## Work request
Whenever the word "dropdown" shows up in a line of the data, copy that line.

== Segment start ==

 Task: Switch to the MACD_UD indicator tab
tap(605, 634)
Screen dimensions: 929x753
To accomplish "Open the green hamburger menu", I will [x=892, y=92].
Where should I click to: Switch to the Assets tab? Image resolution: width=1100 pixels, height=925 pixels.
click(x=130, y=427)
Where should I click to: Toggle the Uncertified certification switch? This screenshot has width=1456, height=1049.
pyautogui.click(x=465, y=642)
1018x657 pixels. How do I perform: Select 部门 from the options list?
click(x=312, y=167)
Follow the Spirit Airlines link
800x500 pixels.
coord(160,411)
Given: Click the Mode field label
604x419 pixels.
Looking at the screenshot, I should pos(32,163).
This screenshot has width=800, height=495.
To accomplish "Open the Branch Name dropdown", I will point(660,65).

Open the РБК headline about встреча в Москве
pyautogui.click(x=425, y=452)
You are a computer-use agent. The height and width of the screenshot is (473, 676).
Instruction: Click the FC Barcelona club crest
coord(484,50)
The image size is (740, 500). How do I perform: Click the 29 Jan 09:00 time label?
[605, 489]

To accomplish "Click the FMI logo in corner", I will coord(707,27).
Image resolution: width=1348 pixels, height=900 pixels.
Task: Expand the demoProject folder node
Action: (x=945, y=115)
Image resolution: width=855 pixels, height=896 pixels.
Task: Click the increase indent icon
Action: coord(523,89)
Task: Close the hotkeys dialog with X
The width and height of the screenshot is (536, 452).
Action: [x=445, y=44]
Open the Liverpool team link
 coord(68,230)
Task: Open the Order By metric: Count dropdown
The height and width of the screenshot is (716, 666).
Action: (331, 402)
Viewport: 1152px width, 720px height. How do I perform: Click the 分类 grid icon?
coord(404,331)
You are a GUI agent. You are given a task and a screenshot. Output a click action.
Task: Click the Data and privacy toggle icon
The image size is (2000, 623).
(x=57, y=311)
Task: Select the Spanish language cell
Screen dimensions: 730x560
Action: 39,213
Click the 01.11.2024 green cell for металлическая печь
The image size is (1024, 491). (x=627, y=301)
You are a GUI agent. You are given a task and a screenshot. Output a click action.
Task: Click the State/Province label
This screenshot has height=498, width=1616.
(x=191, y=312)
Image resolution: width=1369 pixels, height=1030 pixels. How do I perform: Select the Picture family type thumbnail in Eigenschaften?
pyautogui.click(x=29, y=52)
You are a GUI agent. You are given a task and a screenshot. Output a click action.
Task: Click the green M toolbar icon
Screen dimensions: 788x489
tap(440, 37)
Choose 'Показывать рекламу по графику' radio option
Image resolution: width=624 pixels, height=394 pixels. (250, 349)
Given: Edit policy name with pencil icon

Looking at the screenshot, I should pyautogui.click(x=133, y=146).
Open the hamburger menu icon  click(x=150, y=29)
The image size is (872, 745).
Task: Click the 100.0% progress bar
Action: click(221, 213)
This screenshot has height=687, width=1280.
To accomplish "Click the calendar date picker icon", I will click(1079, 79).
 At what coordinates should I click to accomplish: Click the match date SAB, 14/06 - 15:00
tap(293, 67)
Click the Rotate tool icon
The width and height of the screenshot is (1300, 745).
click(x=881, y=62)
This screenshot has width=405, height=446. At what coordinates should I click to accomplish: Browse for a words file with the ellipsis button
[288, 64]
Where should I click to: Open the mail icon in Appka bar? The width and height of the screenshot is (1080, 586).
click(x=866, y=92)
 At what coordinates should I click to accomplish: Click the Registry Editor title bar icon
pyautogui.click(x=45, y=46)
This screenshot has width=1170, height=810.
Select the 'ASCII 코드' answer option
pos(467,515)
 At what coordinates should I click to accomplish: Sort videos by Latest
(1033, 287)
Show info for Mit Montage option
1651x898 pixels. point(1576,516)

== Segment end ==

## Answer space
To accomplish "Open the Branch Name dropdown", I will point(660,65).
Task: Open the Order By metric: Count dropdown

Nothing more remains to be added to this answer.